Que papo é esse, impacientam-se os amigos leitores. É prosa de convalescente. Saí do ar por exatas três semanas - uma hibernação que incluiu aqui o espaço do blogue - derrubado por aquilo que, na falta de nome melhor, os médicos de Brasília, cidade especializada na matéria, chamam de "virose". A danada me transformou numa pasta de gente, um creme bolorento de dor no corpo, calafrios e cefaléia aguda modulada por uma fraqueza tipo zero ponto zero. Faltei ao trabalho alguns dias, no que as módicas licenças médicas permitiram - bem menos do que o necessário. Em casa, virei prisioneiro de Morfeu - e pra ser feliz, porque o melhor que me aconteceu neste período foi o excesso de sono. Uma vez que, acordado, eu era só uma coletânea de dores e incômodos corporais dispersos.

Fiquem tranquilo, não era ela, a nova bruxa silvestre que derrama seus encantos fatais sobre intrépidos caçadores de cachoeiras em Pirenópolis e adjacências - ou seja, bem aqui e bem ali onde passamos parte da semana de final de ano. O prazo de validade da picada do mosquito transmissor já havia vencido quando surgiram esses outros sintomas. Eu também já havia oferecido meu braço branquelo ao beijo frio da vacina tão esperada. Fiz exames de sorologia - isso quer dizer um tipo de exame que detecta se você está sofrendo de dengue e outras doenças de nomes menos pronunciáveis. Deu tudo negativo.

Era virose. E quando se trata de virose, o jeito é esperar. Se o estado do cidadão for por demais pastoso/desminlinguido, o máximo que dá pra fazer é sapecar pra dentro do corpo um tilenol ineficiente. Completadas as três semanas do tempo regulamentar da doencinha, o fato é que curei. Isso foi precisamente ontem, quarta-feira, 13 de fevereiro. E na conta final do estado de pastosidade, perdi feio: passei todo o carnaval de cama, assistindo a uma minissérie (Anos rebeldes) onde vez em quando lembrava do "Cachorro, não", o livro que foi objeto da postagem anterior.

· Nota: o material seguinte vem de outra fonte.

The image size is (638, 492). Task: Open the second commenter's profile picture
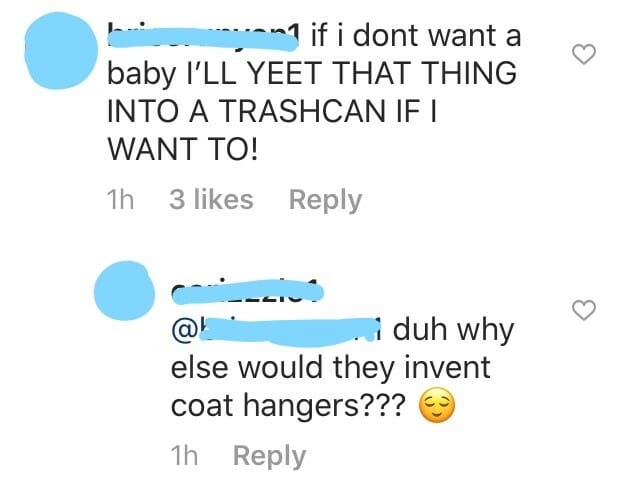125,291
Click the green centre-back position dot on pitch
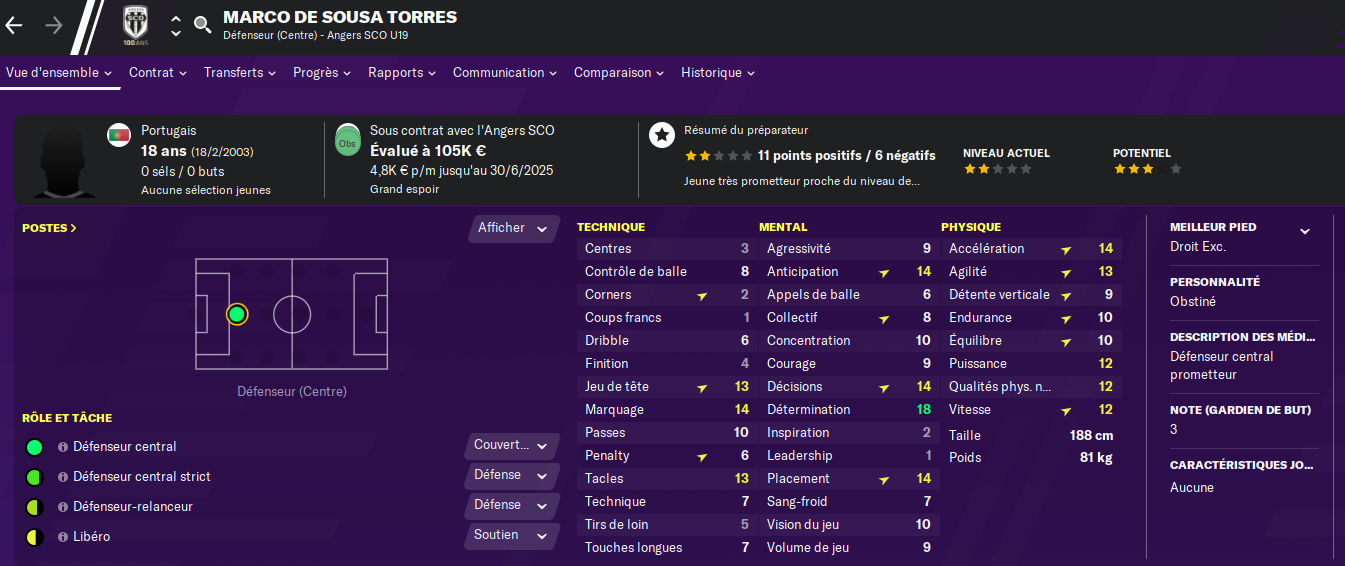1345x566 pixels. (x=236, y=314)
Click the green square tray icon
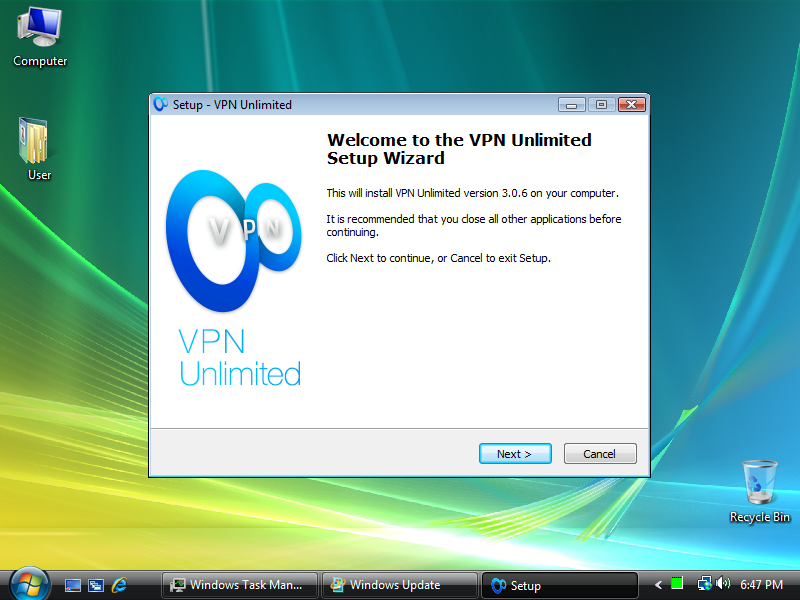 point(677,583)
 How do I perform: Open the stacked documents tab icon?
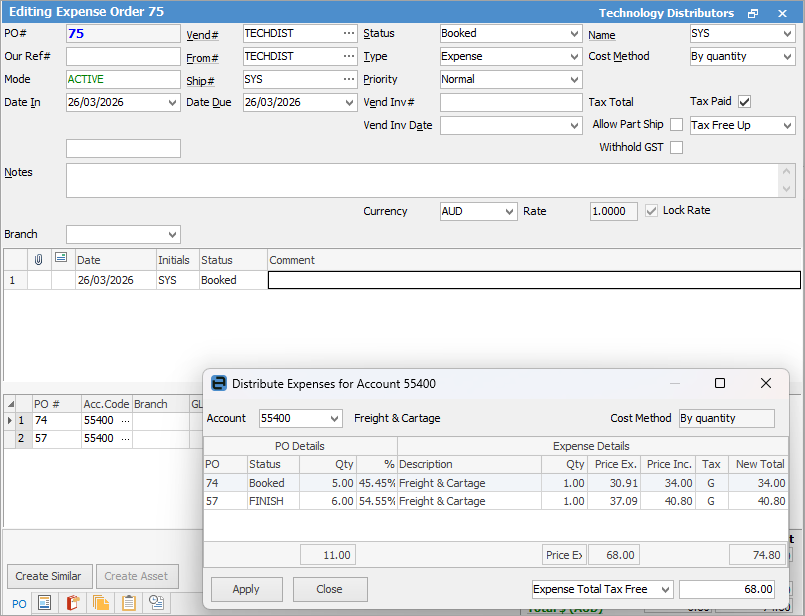[x=101, y=603]
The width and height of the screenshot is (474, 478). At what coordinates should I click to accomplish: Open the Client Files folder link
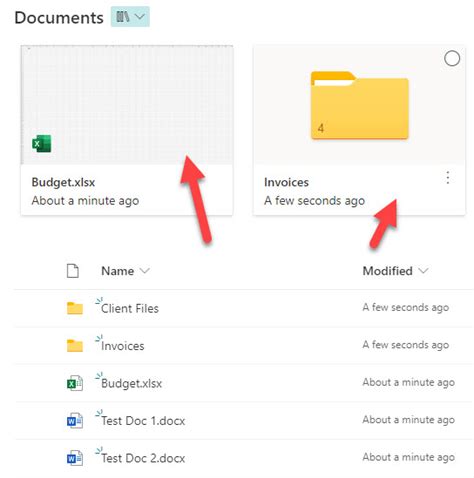pyautogui.click(x=130, y=308)
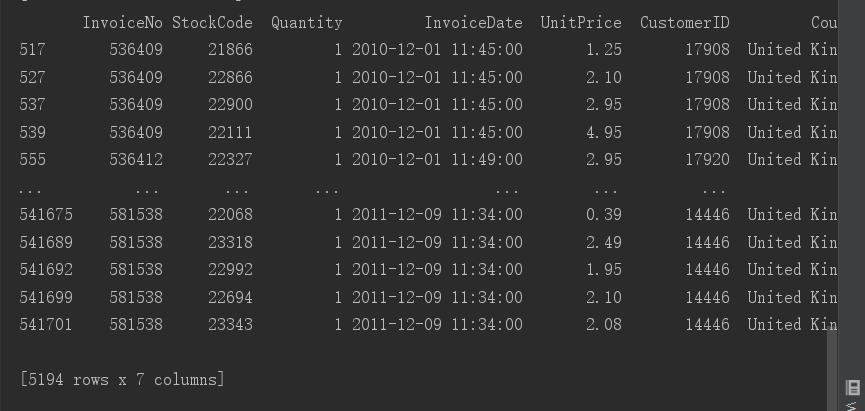Click the StockCode column header text
The image size is (865, 411).
[x=211, y=22]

A certa altura, o mocinho comentava com a mocinha, indignado com a ignorância da empregada da casa e do porteiro do prédio: "Tá vendo? Dá pra gente entregar o destino do país a essa gente?" O mocinho, quem assistiu deve estar lembrado, era progressista. A mocinha era apenas covarde e individualista - mas como era bonita. O país, salvo engano, era o Brasil mesmo. Mudou muito, não é? Mas, nos aparelhos redecorados de certa classe média revolucionária e esclarecida, os penteados continuam os mesmos.

Também assisti ao filme "A concepção", o celebrado longa do diretor brasiliense José Eduardo Belmonte. Uma vez aqui no blogue, quando reclamei dos clichês nos filmes sobre (ou passados em) Brasília (a fita em questão era "Brasília 18%", de Nelson Pereira dos Santos), Klecius e Lobão me mandaram assistir imediatamtente ao filme de Belmonte. Pois bem, Klecius e Lobão: o filme é muito bom, sim, extremamente bem produzido e bem formatado. Mas ainda é um filme sobre filhos de diplomatas entediados na capital do cerrado. E a minha queixa, quando digo que o cinema brasileiro ainda não fez um filme sobre Brasília que realmente expresse o que é viver aqui, é exatamente essa: esse filme jamais realizado precisa abraçar esse povo todo que o Plano Piloto e as satélites juntam e separam o tempo todo, num processo de segregação que faz de Brasília o que ela realmente é, para além dos políticos, do Congresso, do presidente e das embaixadas. Isso "A concepção" não faz. Pra ser honesto, "O sonho não acabou", aquele filme meio precário dos anos 80, era até mais incisivo.

Agora eu vou acabar de dar cabo na minha virose assistindo ao documentário que Martin Scorsese fez sobre Bob Dylan, "No direction home". Espero ficar amarelo de satisfação. Febril, agora, só daqui a pouco, semana que vem, quando entrar de férias e iniciar uma maratona por cinemas, livrarias e outros lugares proibidos para quem trabalha em horário regulamentar. E na semana seguinte, vem Natal, Pipa e Acari, como sempre - e como é (sempre) bom.